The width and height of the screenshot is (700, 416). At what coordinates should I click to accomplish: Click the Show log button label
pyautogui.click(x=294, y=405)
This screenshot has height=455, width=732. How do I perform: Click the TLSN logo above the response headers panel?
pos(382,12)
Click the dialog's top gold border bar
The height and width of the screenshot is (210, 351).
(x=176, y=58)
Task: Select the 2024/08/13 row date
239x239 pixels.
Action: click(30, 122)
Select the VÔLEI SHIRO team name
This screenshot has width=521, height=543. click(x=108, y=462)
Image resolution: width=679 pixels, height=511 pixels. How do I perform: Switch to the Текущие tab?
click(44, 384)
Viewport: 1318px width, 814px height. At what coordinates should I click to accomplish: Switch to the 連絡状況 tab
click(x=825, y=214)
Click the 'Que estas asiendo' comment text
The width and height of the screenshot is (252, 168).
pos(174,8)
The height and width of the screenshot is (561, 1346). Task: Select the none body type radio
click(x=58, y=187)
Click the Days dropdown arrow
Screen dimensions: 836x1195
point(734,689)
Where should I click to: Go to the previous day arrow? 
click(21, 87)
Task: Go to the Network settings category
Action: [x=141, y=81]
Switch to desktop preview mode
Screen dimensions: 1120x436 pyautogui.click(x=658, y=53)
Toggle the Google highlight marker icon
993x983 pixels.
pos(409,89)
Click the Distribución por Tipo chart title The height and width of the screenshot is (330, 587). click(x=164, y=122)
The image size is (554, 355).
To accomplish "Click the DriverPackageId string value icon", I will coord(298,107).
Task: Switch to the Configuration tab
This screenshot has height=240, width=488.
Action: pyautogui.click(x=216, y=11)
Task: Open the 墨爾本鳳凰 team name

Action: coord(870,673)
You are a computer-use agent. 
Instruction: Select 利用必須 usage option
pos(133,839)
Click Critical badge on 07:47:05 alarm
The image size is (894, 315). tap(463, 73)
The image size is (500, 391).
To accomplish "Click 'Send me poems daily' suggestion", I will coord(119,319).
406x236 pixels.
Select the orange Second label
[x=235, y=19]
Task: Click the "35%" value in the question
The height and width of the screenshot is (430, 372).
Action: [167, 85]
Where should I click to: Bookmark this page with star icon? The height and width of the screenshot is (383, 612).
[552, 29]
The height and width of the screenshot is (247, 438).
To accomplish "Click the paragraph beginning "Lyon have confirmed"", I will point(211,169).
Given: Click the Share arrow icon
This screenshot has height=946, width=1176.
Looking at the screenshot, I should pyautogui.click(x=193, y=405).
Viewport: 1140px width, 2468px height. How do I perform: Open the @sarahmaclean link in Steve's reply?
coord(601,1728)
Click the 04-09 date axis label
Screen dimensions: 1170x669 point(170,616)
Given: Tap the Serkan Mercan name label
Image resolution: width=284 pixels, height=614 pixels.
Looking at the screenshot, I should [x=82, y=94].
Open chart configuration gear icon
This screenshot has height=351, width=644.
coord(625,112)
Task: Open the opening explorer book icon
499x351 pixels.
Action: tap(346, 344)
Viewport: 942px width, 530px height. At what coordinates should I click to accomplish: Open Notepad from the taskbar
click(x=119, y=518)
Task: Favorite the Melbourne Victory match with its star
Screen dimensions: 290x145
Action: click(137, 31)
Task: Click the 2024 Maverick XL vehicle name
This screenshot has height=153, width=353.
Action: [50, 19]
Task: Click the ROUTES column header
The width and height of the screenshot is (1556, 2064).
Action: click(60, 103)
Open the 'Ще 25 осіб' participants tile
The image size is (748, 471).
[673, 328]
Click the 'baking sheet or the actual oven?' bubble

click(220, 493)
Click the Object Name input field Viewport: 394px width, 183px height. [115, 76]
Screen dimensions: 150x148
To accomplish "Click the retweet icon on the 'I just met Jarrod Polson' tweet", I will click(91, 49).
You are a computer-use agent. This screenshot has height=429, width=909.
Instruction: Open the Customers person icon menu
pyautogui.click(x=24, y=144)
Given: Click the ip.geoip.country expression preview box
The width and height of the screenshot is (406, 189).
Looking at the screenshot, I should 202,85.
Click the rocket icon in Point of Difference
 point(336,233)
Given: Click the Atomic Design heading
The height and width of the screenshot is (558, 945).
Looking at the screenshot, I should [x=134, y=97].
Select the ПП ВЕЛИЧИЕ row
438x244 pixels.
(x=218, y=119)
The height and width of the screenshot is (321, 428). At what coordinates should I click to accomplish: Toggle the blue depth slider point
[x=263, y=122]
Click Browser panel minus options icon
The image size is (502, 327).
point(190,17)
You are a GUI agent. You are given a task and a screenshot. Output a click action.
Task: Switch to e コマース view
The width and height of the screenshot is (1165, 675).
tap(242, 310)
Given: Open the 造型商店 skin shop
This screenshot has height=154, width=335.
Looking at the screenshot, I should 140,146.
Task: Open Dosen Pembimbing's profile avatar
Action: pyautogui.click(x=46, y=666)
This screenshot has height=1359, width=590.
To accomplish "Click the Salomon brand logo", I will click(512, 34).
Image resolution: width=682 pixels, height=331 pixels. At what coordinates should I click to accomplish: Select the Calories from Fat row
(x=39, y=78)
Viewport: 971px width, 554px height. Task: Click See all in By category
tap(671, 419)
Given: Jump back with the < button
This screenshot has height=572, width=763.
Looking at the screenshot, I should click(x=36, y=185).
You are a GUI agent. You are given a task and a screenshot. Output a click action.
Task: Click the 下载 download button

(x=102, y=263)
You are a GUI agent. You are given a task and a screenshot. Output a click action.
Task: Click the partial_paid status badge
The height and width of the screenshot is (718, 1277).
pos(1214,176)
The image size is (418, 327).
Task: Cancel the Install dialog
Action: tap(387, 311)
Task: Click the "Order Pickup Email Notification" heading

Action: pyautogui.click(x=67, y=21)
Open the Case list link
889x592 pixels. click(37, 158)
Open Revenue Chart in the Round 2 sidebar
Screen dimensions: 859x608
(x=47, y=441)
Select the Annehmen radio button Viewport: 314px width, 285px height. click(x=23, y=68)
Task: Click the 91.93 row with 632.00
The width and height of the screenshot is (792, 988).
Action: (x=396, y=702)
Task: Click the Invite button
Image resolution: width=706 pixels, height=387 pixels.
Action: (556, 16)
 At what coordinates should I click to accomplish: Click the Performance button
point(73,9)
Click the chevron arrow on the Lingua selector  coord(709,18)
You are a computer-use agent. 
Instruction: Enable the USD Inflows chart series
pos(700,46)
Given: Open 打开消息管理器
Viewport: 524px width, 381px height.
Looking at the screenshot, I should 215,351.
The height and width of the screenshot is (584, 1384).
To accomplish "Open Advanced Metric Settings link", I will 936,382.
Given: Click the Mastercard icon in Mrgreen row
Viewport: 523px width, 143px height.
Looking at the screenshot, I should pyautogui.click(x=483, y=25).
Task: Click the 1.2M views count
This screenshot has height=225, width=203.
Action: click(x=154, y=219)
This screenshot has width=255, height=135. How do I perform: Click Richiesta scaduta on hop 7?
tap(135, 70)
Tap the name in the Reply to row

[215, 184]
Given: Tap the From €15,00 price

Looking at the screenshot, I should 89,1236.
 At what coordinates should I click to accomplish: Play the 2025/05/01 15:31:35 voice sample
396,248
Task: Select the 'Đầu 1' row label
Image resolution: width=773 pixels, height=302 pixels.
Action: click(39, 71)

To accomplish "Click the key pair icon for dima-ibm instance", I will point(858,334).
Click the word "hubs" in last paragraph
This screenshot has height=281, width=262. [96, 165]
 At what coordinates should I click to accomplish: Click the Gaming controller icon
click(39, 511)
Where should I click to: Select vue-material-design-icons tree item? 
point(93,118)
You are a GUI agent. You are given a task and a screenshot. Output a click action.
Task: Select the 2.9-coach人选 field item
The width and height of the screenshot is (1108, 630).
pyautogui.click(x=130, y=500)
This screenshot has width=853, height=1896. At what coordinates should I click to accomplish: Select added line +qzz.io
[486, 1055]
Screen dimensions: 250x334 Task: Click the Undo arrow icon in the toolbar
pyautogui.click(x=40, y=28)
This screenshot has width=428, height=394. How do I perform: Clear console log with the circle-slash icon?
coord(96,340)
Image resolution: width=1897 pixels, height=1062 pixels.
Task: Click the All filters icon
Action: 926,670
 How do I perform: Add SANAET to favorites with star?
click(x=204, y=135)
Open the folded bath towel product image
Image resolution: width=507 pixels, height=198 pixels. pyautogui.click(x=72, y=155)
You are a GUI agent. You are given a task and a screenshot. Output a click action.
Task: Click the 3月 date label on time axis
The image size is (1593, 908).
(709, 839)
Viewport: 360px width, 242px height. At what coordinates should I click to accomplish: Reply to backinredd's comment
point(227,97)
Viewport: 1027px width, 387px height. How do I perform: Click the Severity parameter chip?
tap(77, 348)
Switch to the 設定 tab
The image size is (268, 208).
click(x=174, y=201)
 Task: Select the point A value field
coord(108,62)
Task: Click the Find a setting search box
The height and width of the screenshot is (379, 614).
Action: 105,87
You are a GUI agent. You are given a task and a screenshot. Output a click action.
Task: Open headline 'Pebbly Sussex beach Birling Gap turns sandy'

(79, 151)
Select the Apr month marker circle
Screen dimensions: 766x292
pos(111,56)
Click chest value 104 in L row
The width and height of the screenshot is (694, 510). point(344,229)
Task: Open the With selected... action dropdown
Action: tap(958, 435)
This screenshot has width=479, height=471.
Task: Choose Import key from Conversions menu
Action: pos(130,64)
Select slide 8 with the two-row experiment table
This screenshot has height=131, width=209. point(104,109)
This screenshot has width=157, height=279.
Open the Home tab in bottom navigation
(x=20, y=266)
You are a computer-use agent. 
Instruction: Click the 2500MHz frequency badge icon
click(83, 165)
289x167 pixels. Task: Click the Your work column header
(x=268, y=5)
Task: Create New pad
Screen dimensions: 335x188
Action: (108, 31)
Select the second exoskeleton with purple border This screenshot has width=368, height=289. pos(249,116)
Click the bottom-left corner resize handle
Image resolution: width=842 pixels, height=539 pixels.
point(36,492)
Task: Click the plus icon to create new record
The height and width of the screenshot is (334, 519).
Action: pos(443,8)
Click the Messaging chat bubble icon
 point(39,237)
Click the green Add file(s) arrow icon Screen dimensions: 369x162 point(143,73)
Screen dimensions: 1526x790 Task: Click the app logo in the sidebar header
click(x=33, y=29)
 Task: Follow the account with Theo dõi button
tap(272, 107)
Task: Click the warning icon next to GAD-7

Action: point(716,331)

===============

▶ Work order:
Nothing but the lines from the first line of the listing above through the line holding "Task: Select the 2024/08/13 row date" should be reproduced, and each must match exactly.

▶ Output below:
The width and height of the screenshot is (700, 416). At what coordinates should I click to accomplish: Click the Show log button label
pyautogui.click(x=294, y=405)
This screenshot has height=455, width=732. How do I perform: Click the TLSN logo above the response headers panel?
pos(382,12)
Click the dialog's top gold border bar
The height and width of the screenshot is (210, 351).
(x=176, y=58)
Task: Select the 2024/08/13 row date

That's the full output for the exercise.